I have a three-year-old gelding, an easy keeper that has a calm temperament. He’s in moderate body condition and weighs 1,350 lb (615 kg). He swallows air, much like a cribber, but he doesn’t fasten his teeth on anything. He has a history of colic, specifically nephrosplenic entrapment, and he was admitted twice to the veterinary clinic for this. His diet includes alfalfa (lucerne) cubes, soy hulls, flaxseed, and timothy hay, as well as some supplements: a powdered calcium product, prebiotics, and omega-3s and omega-6s. He frequently passes odd-smelling gas. Is his diet to blame for the gas? What about the rest of the his diet; can you give it a once-over?
Without the exact amounts of the feedstuffs in your gelding’s diet, it is hard to give specific recommendations. However, it does appear that his current diet lacks several important vitamins and minerals.
Because he seems to maintain weight on an essentially all-fiber diet, your gelding should be fed a ration balancer pellet, a specific feed designed to be given at a low feeding rate because it is a concentrated source of vitamins and minerals. Ration balancer pellets are great for easy keepers that can easily maintain weight but still require nutrients for well-being and performance. Adding 1-2 lb (0.45-0.9 kg) of a ration balancer will allow you to remove the calcium supplement from his ration.
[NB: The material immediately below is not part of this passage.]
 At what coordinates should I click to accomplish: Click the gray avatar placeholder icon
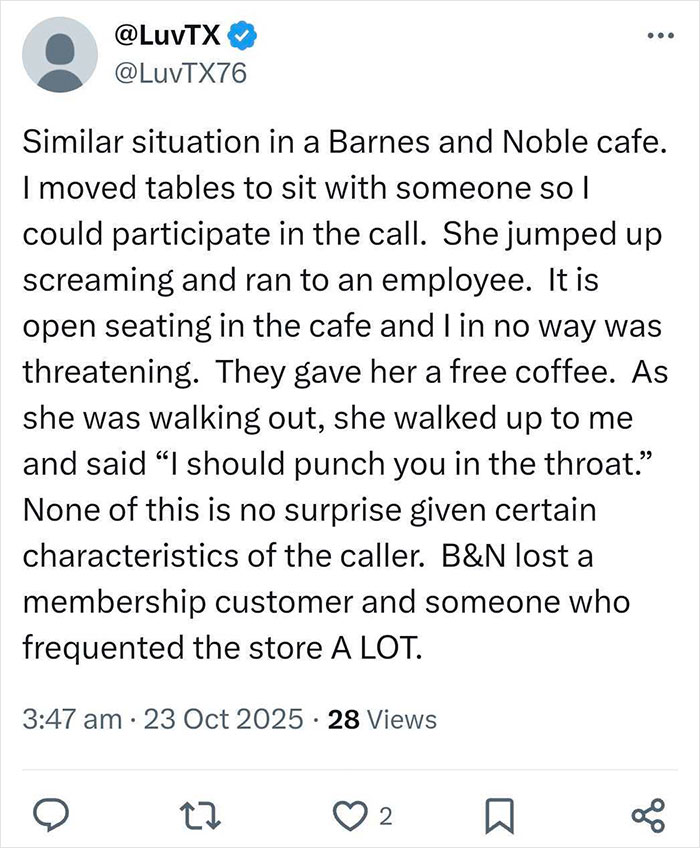coord(60,55)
Soy hulls are a rich source of pectin and soluble fiber, so they provide energy to your horse. Another fermentable fiber source, beet pulp, is known to cause gas production, so there is a chance the soy hulls might have the same effect on your gelding. Further, alfalfa has been known to trigger gas in some horses.
Regarding supplementation, depending upon the amount and brand, you may not need both the flaxseed and omega supplements. You should be able to provide the benefits of omega-3 fatty acids from flaxseed at 2-4 oz per day, though the preferred way to deliver omega-3s is through fish oil, particularly EO•3, as it provides a direct source of the most biologically active omega-3s, docosahexaenoic acid (DHA) and eicosapentaenoic acid (EPA). If you choose this product, you can stop feeding both the flaxseed and the other omega supplement.
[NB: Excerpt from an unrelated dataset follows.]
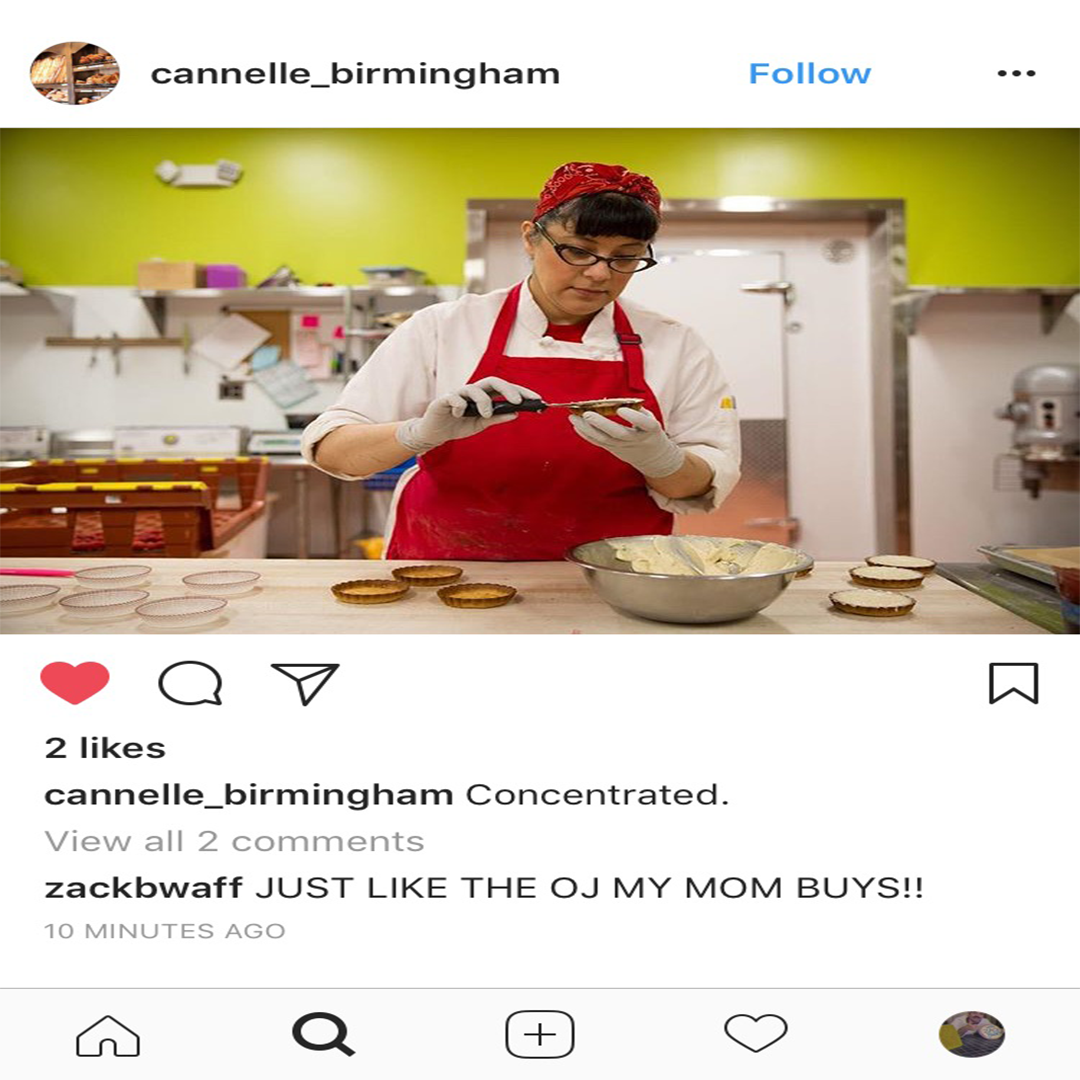1080x1080 pixels.
Task: View who liked via 2 likes
Action: 105,748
EquiShure supports hindgut health and may help with his chronic gas, though his stomach may be at risk of ulcers. The air-sucking behavior that you mentioned can often be a sign of gastric ulcers or digestive discomfort. You may want to consider trying RiteTrac, as it contains both EquiShure and stomach buffers. Aside from EquiShure, Australian horse owners have other gastrointestinal health products available to them.
Another idea for easy keepers is to use a closely knit haynet that slows hay consumption. Forcing smaller bites will make hay last longer, which in turn benefits the digestive tract by maintaining motility.